In this particular study, cancer immunologists tested the efficacy of dendritic cell vaccination with a low dose of the chemotherapy drug cyclophosphamide on ten patients with malignant pleural mesothelioma. Researchers found the treatment to be safe, with only mild fever reported in some patients, and effective. Seven of the patients achieved survival of 24 months or longer, which is longer than the average mesothelioma survival. Two of the patients were still alive after even 50 and 66 months.

Though this study was also only among a smaller group of patients, the results suggest it could lead to a larger clinical trial in the future. These two studies and several other around the efficacy of personalized cancer treatments have all shown promising results for the future, and will hopefully lead to larger studies with even more impactful results going forward.

What’s Next for Cancer Vaccines?
Immunotherapy is an increasingly important aspect of cancer research.

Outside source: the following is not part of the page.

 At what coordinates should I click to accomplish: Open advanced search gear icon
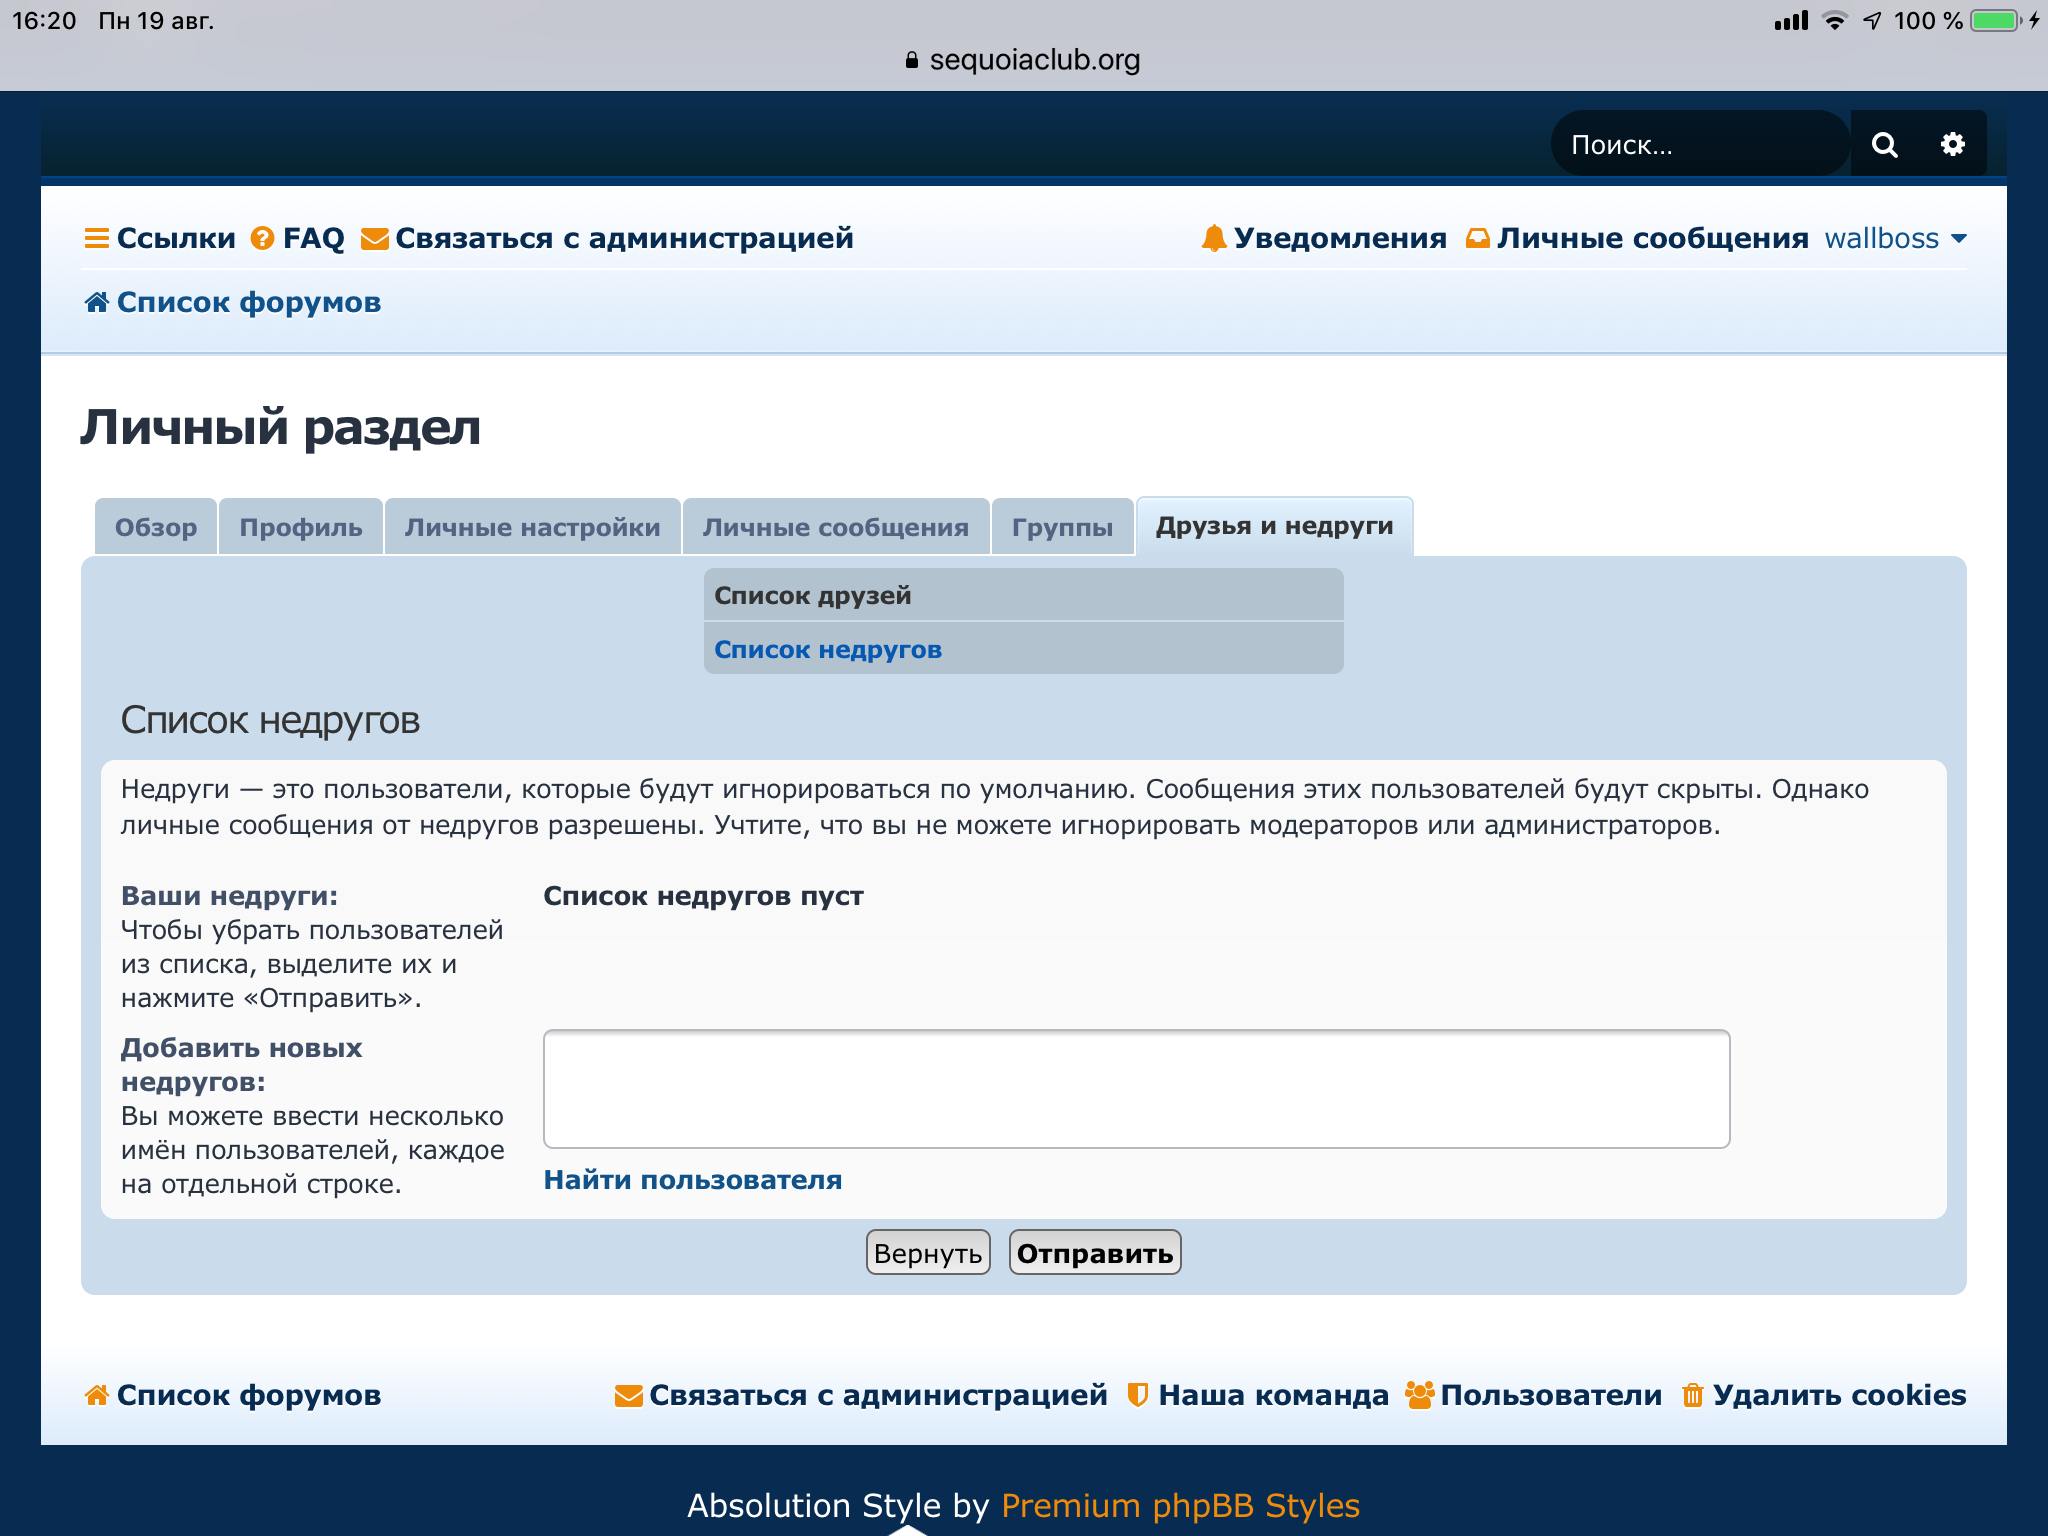click(1952, 145)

Through efforts like the Cancer Moonshot, which recently revealed the Partnership for Accelerating Cancer Therapies (PACT) focusing specifically on improving immunotherapy for all kinds of cancer, this emerging treatment will hopefully only become more effective with further study.

Molecular testing has become more of a norm for cancer treatment, to see if patients are eligible for treatments like these cancer vaccines. Many believe precision, or personalized, medicine is truly the way to a cure for cancer and other health conditions. With more study, precision medicine could not only help tailor treatments, but also provide preventive measures for each individual patient.